“Pussy cat, pussy cat, where have you been?”
“I’ve been to London to see the Queen.”
“Pussy cat, pussy cat, what saw you there?”
“I saw a mouse run under the chair!”
Just a silly little meaningless nursery rhyme?
Maybe. But week after week people from all walks of life head to churches all over the world for worship. They do so for a variety of reasons, but deep down inside every one of them is hoping, sometimes hoping against hope, to catch a glimpse of the King. Not just any king, but the King of Kings. Of course, if you listen to what people say, many come looking for the King but end up seeing only the most mundane things. They see someone who disappoints them, or a flaw in the carpet, or a guitar where they wanted an organ, or a puddle in the parking lot. Granted, some see the King, because the King is there and He wants to be seen. Sadly many times people miss Him.
I think that old nursery rhyme may be more profound than we first think. What keeps the pussycat from catching a glimpse of the regal splendor of the royal court? There are a multitude of possible reasons, but at least two that the rhyme brings forth. First, the pussycat’s gaze was too low. After all, the Queen wasn’t likely to be running along the floor, under the chairs. So why was the pussycat focused there? Second, the pussycat was too distracted by physical appetites to experience the glory. With his thoughts on the lunch, he missed the majesty!
I wonder how many times we are like the pussycat.
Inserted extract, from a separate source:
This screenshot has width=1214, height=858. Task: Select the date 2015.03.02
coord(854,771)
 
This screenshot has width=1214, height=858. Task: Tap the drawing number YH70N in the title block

Jesus said "The eye is the lamp of the body. If your eyes are healthy, your whole body will be full of light.” (Matthew 6:22). Among other things, I believe Jesus is saying the focus of our gaze determines the state of our souls. If our gaze is focused on the light, our souls will likewise be filled with light. If we focus on the darkness, on that which is broken or evil, we find our very souls filled with darkness. Often a key to seeing the Glory of the Kingdom is simply to lift up our gaze.
The Prophet Isaiah says that in the year King Uziah died, he saw the Lord. (Isaiah 6) Because he was looking for the Lord, he saw Him. After all, the Lord says if we seek Him, we will find Him … if we seek Him with all of our hearts. While others might have been tempted to panic or despair over the loss of the great King Uziah, Isaiah had the focus of his gaze on the Lord, and he saw the Glory. He also heard the angels proclaiming “Heaven and earth are full of Your Glory!” This proclamation suggests that there is no place so distant, no circumstance so dark, and no challenge so great, that the Glory of the Lord is absent. He is with us all the time and His Glory is there for those who will lift their gaze and see with Kingdom eyes.
Of course it is also easy to get distracted by a multitude of lesser appetites. Perhaps that is why Jesus goes on to say, “So do not worry, saying, ‘What shall we eat?’ or ‘What shall we drink?’ or ‘What shall we wear?’ For the pagans run after all these things, and your heavenly Father knows that you need them. But seek first his kingdom and his righteousness, and all these things will be given to you as well.” (Matthew 6:33). If we seek the Kingdom, we will find it. If we seek His Glory we will see it. And in finding His Kingdom and seeing His Glory, we discover that we can find resolution to the other things that bring stress and anxiety to our lives.
I believe the church today has far too many “pussycat” Christians; people who, while ostensibly seeking the King and His Kingdom, are often easily distracted by lesser things. I’m going to resolve to lift up my gaze, to look for His Glory, and to seek first His Kingdom. I don’t want to discover that my journey to the throne room of the King only resulted in me seeing a mouse run under a chair.